La deuxième étape, pour l’évaluation, a procédé de la mise en relief d’effets des mesures, en terme d’efficacité, d’impact, de pertinence, de cohérence pour reprendre les catégories classiques du langage de l’évaluation. La prospective, quant à elle, va proposer des scénarios d’avenir, qui la distingue clairement ici de la démarche évaluative. Pour autant, les scénarios ne sont pas à proprement parler réutilisés dans la suite du déroulement de la démarche. Ce sont plutôt des « principes » qui guideront les propositions d’action, autrement dit une représentation de l’avenir souhaité par la commission, les conditions pour aller dans ce sens dans le futur. L’évaluation, elle, s’attachera à apprécier les effets des mesures non marchandes.

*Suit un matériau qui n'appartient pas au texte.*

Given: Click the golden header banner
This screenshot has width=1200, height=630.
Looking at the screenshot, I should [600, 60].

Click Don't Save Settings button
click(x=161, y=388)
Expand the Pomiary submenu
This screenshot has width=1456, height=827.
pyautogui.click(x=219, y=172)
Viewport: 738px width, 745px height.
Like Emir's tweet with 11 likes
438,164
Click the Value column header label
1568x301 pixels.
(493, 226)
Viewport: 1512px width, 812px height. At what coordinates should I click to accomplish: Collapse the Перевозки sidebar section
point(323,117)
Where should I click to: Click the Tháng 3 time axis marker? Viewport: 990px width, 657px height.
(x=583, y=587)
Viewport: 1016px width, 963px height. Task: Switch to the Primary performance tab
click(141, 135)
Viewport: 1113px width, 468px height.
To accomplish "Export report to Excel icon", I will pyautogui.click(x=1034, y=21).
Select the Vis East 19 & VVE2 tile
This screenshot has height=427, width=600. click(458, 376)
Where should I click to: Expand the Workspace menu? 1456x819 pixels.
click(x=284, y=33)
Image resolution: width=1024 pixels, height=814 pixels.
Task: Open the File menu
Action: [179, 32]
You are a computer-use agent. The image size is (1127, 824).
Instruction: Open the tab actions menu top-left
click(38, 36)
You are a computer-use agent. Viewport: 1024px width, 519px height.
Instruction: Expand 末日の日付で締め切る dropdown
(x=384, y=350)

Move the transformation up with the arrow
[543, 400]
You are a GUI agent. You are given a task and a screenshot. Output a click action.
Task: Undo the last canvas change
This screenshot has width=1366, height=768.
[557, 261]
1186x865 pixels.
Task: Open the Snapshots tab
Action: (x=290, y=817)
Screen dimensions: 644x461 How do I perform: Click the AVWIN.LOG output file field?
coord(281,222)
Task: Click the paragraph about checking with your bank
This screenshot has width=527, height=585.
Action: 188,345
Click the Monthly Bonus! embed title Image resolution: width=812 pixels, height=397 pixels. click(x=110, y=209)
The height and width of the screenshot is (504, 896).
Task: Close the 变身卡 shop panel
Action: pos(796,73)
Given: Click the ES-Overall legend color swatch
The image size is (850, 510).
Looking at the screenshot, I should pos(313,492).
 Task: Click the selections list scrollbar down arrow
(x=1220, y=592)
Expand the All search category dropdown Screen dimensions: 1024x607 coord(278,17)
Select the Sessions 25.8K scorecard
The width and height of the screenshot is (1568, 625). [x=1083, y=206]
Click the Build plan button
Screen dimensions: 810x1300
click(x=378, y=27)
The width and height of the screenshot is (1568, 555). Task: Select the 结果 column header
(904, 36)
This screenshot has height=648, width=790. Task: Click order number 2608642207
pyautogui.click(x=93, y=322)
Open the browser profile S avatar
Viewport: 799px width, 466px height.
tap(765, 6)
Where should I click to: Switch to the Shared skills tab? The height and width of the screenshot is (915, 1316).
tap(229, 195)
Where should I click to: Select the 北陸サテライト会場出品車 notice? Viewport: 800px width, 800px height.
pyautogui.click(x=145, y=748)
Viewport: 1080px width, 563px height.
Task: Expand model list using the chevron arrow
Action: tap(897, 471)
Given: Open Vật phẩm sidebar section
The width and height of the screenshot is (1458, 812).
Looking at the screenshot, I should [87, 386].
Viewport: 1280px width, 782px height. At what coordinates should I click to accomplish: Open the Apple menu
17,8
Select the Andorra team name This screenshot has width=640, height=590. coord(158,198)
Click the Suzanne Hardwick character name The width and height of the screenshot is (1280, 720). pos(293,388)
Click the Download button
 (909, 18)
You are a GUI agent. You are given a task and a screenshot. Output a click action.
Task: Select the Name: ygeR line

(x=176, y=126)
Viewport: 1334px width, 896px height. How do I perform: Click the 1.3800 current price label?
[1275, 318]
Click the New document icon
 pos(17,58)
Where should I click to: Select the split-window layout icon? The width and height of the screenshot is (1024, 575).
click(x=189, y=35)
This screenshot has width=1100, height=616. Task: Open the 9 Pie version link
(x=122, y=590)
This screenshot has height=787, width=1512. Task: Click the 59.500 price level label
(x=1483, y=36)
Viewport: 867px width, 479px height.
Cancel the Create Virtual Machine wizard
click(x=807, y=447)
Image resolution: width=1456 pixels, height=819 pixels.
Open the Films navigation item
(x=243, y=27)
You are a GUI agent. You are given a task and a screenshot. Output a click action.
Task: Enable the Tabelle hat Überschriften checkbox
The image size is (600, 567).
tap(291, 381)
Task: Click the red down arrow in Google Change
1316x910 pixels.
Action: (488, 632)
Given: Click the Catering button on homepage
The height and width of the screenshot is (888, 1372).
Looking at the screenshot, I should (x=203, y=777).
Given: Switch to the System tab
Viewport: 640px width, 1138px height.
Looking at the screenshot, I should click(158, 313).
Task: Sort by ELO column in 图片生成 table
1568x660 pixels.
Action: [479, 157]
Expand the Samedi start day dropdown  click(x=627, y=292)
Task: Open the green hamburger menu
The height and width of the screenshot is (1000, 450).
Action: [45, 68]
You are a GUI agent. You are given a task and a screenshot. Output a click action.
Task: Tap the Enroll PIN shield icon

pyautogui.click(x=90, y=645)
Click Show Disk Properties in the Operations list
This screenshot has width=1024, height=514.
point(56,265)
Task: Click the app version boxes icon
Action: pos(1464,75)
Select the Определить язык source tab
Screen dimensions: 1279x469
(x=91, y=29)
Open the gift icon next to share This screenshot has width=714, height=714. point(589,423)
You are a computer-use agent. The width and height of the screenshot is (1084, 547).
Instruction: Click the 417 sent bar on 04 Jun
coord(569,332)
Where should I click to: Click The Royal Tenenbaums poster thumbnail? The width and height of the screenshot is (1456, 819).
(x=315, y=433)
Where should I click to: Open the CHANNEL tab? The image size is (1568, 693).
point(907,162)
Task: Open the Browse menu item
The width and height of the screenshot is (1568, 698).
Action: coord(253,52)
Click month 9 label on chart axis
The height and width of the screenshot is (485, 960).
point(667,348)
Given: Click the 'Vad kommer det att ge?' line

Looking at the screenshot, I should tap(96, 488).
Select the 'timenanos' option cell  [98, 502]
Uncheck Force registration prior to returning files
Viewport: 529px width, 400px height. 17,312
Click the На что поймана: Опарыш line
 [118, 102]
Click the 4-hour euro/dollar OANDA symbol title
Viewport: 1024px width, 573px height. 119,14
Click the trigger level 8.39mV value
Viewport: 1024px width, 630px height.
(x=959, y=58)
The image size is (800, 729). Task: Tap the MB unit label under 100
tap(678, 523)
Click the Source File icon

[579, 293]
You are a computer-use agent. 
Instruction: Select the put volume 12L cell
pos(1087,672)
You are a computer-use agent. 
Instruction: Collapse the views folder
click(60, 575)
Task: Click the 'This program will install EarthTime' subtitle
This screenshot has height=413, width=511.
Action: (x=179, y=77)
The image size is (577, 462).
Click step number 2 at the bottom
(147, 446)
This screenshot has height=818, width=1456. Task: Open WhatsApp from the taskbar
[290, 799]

Disons de façon caricaturale, qu’elle évoque ici ce qu’il convient de conserver ou non, ce qu’elle juge positif ou négatif dans les mesures

concernées, pour asseoir ses propositions.

Ces phases évaluative et prospective, on le voit, présentent des proximités. Elles sont en quelque sorte l’argumentation préalable aux propositions d’actions.

Enfin, chacune des deux instances fait ses préconisations à l’Etat français, en termes d’avenir du travail pour l’une, des mesures pour l’emploi dans le secteur non marchand pour l’autre. Dans cette ultime étape, l’« esprit » des deux démarches ne diffèrent donc pas.

Au total, dans le déroulé même des deux approches, on observe une certaine similitude malgré l’existence de scénarios dans le cas de la prospective (scénarios dont le rôle à l’intérieur de la démarche reste toutefois flou). Notons aussi que la partie « diagnostic » paraît plus développée dans l’évaluation tandis que la prospective va donner un place plus grande à ses propositions d’actions.